INSTRUCTION:
Copy the records below line for line, without changing anything.

RECORDS FOR THE EXERCISE:
+++
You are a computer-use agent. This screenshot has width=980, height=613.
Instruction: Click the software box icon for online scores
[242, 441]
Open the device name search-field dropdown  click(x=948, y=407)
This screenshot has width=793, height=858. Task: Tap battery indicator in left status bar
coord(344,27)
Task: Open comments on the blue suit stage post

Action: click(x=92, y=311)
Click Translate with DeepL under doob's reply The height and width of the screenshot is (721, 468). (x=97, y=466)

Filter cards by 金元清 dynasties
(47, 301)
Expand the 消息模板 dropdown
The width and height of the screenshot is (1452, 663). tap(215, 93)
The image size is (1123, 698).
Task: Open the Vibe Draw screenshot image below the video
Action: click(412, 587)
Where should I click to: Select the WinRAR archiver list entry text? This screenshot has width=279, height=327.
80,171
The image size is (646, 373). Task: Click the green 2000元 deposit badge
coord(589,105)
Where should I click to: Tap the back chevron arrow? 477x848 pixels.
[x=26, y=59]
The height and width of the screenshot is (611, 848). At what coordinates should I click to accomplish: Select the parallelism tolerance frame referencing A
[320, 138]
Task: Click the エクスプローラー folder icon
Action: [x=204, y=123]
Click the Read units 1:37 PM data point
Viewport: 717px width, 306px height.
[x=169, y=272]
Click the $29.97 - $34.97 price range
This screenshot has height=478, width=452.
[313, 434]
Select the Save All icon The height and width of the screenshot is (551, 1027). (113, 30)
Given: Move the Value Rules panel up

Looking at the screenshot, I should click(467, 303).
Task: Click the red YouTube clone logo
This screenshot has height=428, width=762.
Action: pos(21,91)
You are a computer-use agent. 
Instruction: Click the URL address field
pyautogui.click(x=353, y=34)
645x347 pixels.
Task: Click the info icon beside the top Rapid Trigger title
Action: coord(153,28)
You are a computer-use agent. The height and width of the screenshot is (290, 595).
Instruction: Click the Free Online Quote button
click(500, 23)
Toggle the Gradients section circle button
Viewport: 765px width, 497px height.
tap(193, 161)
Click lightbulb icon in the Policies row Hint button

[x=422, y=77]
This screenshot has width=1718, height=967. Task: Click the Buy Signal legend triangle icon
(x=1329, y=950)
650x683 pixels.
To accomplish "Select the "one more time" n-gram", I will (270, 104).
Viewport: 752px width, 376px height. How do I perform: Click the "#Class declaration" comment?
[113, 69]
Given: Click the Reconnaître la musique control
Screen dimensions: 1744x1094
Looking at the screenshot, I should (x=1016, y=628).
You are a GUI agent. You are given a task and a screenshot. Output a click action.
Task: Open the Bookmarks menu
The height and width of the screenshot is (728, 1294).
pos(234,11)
+++
COMPLETE RESPONSE:
You are a computer-use agent. This screenshot has width=980, height=613.
Instruction: Click the software box icon for online scores
[242, 441]
Open the device name search-field dropdown  click(x=948, y=407)
This screenshot has width=793, height=858. Task: Tap battery indicator in left status bar
coord(344,27)
Task: Open comments on the blue suit stage post

Action: click(x=92, y=311)
Click Translate with DeepL under doob's reply The height and width of the screenshot is (721, 468). (x=97, y=466)

Filter cards by 金元清 dynasties
(47, 301)
Expand the 消息模板 dropdown
The width and height of the screenshot is (1452, 663). tap(215, 93)
The image size is (1123, 698).
Task: Open the Vibe Draw screenshot image below the video
Action: click(412, 587)
Where should I click to: Select the WinRAR archiver list entry text? This screenshot has width=279, height=327.
80,171
The image size is (646, 373). Task: Click the green 2000元 deposit badge
coord(589,105)
Where should I click to: Tap the back chevron arrow? 477x848 pixels.
[x=26, y=59]
The height and width of the screenshot is (611, 848). At what coordinates should I click to accomplish: Select the parallelism tolerance frame referencing A
[320, 138]
Task: Click the エクスプローラー folder icon
Action: [x=204, y=123]
Click the Read units 1:37 PM data point
Viewport: 717px width, 306px height.
[x=169, y=272]
Click the $29.97 - $34.97 price range
This screenshot has height=478, width=452.
[313, 434]
Select the Save All icon The height and width of the screenshot is (551, 1027). (113, 30)
Given: Move the Value Rules panel up

Looking at the screenshot, I should click(467, 303).
Task: Click the red YouTube clone logo
This screenshot has height=428, width=762.
Action: pos(21,91)
You are a computer-use agent. 
Instruction: Click the URL address field
pyautogui.click(x=353, y=34)
645x347 pixels.
Task: Click the info icon beside the top Rapid Trigger title
Action: coord(153,28)
You are a computer-use agent. The height and width of the screenshot is (290, 595).
Instruction: Click the Free Online Quote button
click(500, 23)
Toggle the Gradients section circle button
Viewport: 765px width, 497px height.
tap(193, 161)
Click lightbulb icon in the Policies row Hint button

[x=422, y=77]
This screenshot has width=1718, height=967. Task: Click the Buy Signal legend triangle icon
(x=1329, y=950)
650x683 pixels.
To accomplish "Select the "one more time" n-gram", I will (270, 104).
Viewport: 752px width, 376px height. How do I perform: Click the "#Class declaration" comment?
[113, 69]
Given: Click the Reconnaître la musique control
Screen dimensions: 1744x1094
Looking at the screenshot, I should (x=1016, y=628).
You are a GUI agent. You are given a task and a screenshot. Output a click action.
Task: Open the Bookmarks menu
The height and width of the screenshot is (728, 1294).
pos(234,11)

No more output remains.